Several clinics worldwide offer regenerative medicine intended to slow down the ageing process by infusing adult stem cells into the body to repair and rejuvenate organs, including our biggest organ—the skin. Reported results include visibly younger appearance, increased energy, fewer wrinkles and age spots, and reduced effects of degenerative diseases.

Personalities such as Finnish-Canadian fashion mogul Peter Nygard even claim that stem cell therapy has effectively reversed their ageing process.

Nygard started his experimental treatment in 2010 and had presented markers in a bid to prove the treatment’s success. He actively supports further stem cell research and even announced in 2014 that he would finance a stem cell facility in the Bahamas.

 

Stem Cell Research: Pros and Cons

The excitement surrounding stem cell research does not come as a surprise. After all, much as been written about its huge potential to cure many diseases.

Image courtesy of yoyidim at FreeDigitalPhotos.net.

Image courtesy of yoyidim at FreeDigitalPhotos.net.

 

It has, however, also been making the news because of its ethical and moral ramifications.

The Good:

  • Aside from the huge life-saving potential, stem cell research allows scientists to learn more about human cell development by studying stem cells.
  • On the part of patients, stem cell therapy reduces the risk of rejection as the cells being implanted are autologous—meaning, they came from a patient’s own body.
  • In the future, regenerative medicine may lead to less animal and human testing, as medicines and drugs can be directly tested on a group of cells.

The Bad:

  • Controversies hound embryonic stem cell research mainly because this involves the extraction of stem cells from human embryos roughly 3-5 days after the latter’s fertilization.
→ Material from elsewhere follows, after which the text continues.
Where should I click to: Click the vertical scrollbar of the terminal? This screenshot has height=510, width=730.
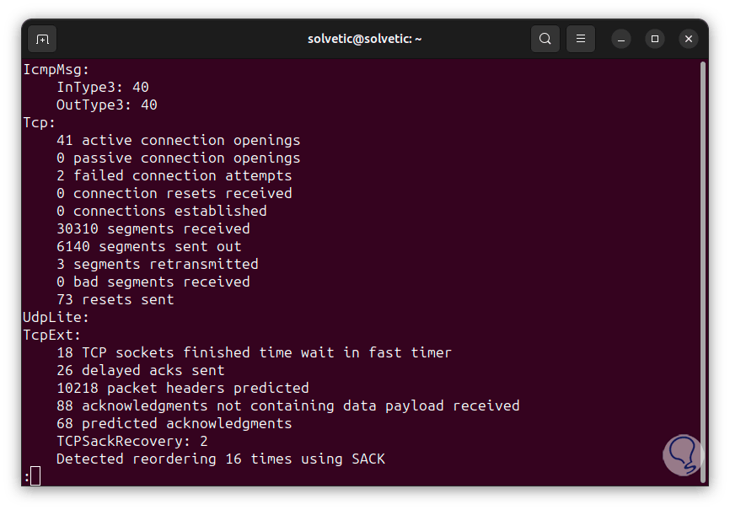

For some pro-life advocates, the process prevents the growth of an embryo, and therefore is an act of murder and anti-life.
  • The treatment itself treads precariously on religious beliefs— i.e., about how scientists play God and mess with human lives. The potential of stem cell research evolving into human cloning research again raises many ethical concerns.
  • As a relatively new and growing technology, the long-term side effects of stem cell therapy is not yet well established.

There is still much to learn about stem cell biology, and it may take some time before some of the new treatments can be proven effective and safe.

Just know that treatments that are backed by patient testimonials and experimental, are not in the same league as those that had passed rigorous clinical trials. “Stem cell therapy” is not a magic-bullet treatment for all diseases yet.